Trump supported abortion rights and a soak-the-rich tax on fortunes in
excess of $10 million.
When
another presidential contender, former Gov. Rick Perry of Texas, called
him “a cancer on conservatism” last month, pointing out Mr. Trump’s
previous advocacy for
single-payer health care and his support of Hillary Rodham Clinton, it
was Mr. Perry, castigated on social media, who paid a price.
A
senior adviser to Mr. Perry, Sam Clovis, the chairman of his campaign
in Iowa, called Mr. Trump’s appeal “a cult of personality,” and faulted
the news media for focusing
on his inflammatory remarks and insults rather than on the substance of
his candidacy. (On Tuesday, an online news site, Independent Journal
Review, posted a compilation of video clips showing Mr. Trump delivering
insults; it was 10 hours long.)
“When
are the media going to start asking for specific solutions to specific
problems?” Mr. Clovis asked in an interview. “I put that on you guys.”
Mr.
Trump’s positions and history as a political changeling have begun to
receive a vetting in the news media. Following up on his promise to
replace the Affordable Care
Act with “something terrific,” Bloomberg Politics dug into the somewhat
vague details he had cited and concluded that his plan “sounds quite a
bit like Obamacare.”
After
Mr. Trump dodged Fox News’s Greta Van Susteren on his plan to defeat
the Islamic State, pleading, “I don’t want the enemy to know what I’m
doing,” he told Anderson
Cooper of CNN, who also pressed him about the issue, that he would
“bomb the hell” out of Iraqi oil fields held by the Islamic group.
CNN followed up with military analysts who called this an ineffective strategy.
Still,
as a post-policy candidate, Mr. Trump may be somewhat impervious to
being pinned down, whether by the news media or by his rivals.
Citing
the danger that lurks for other Republicans in taking on Mr. Trump, a
ferocious counterpuncher, some debate veterans speculated that his
rivals would prefer to
demur.
“My
impression is every one of them will go in with a line or two ready to
go, if Trump seizes upon them and they can’t ignore it without looking
weak,” said Dan Senor,
who helped Paul Ryan prepare for his 2012 vice-presidential debate with
Joseph R. Biden Jr. “But I think they’re all hoping to not have to use
it.”

> **Data extract**
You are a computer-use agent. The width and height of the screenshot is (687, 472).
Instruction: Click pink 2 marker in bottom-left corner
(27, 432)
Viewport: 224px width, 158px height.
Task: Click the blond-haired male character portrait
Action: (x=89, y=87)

--

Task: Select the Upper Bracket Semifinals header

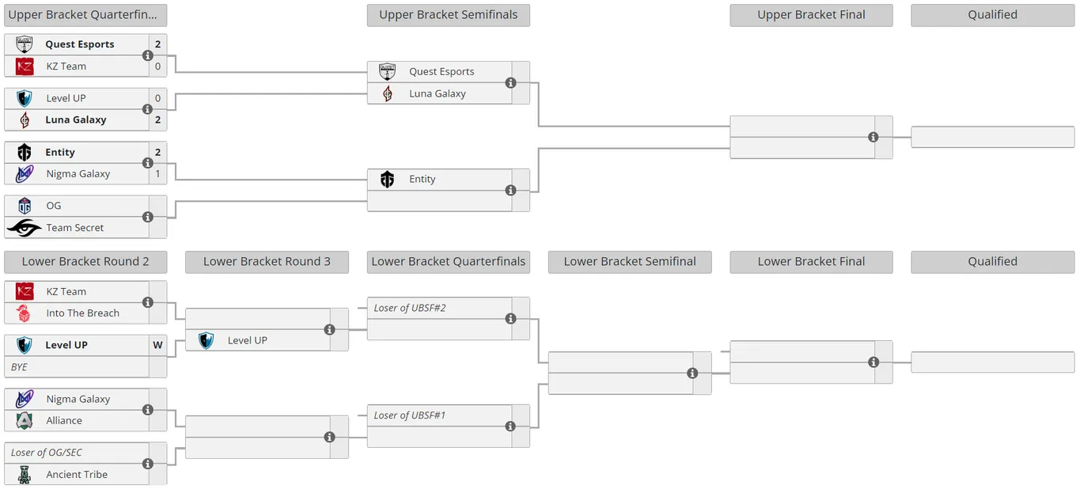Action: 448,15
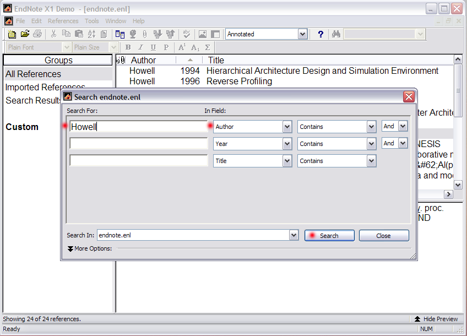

---

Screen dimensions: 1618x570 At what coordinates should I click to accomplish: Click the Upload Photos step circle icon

> **Tasks to complete**
a - Can you restate the passage on Trump's presidential candidacy from "Trump’s positions and" to "an ineffective strategy.", swapping "Islamic State" for "ISIS"?
b - Can you continue the article on Trump's presidential candidacy from its last sentence?

> **Written answers**
a -
Trump’s positions and history as a political changeling have begun to
receive a vetting in the news media. Following up on his promise to
replace the Affordable Care
Act with “something terrific,” Bloomberg Politics dug into the somewhat
vague details he had cited and concluded that his plan “sounds quite a
bit like Obamacare.”
After
Mr. Trump dodged Fox News’s Greta Van Susteren on his plan to defeat
the ISIS, pleading, “I don’t want the enemy to know what I’m
doing,” he told Anderson
Cooper of CNN, who also pressed him about the issue, that he would
“bomb the hell” out of Iraqi oil fields held by the Islamic group.
CNN followed up with military analysts who called this an ineffective strategy.

b -
Mr.
Trump’s seeming mutability is not limited to his own positions; in Iowa
recently, he said he had not known much about Mr. Walker’s record as
governor before donating
to his 2014 re-election. “I didn’t know what the hell he was doing, but
he was fighting, and I like a fighter. Does that make sense?” Mr. Trump
said.
Perhaps
Mr. Trump’s most consistent policy stance has been his opposition to
trade deals, including the Trans-Pacific Partnership, that he blames for
the loss of blue-collar
jobs. His proposal of a 35 percent tax on goods from Mexico and higher
tariffs on Chinese imports is a ratcheting up, rather than a reversal,
of positions he took more than a decade ago. (Back then, as an
independent espousing liberal views, he called for
a one-time 14.25 percent tax on fortunes above $10 million.)
His
seizing on trade and immigration in this campaign has allowed Mr. Trump
to tap into the economic anxieties of American workers who have lost
out in the global economy,
and to capitalize on nativist fears.
Which makes attacking him on those issues, above all, a risky proposition in a Republican primary debate.
“This is a guy who’s saying some outrageous, but not inaccurate, things many people feel,” Mr. Senor said.
“I don’t think it’s any candidate’s best interest in trying to take him down.”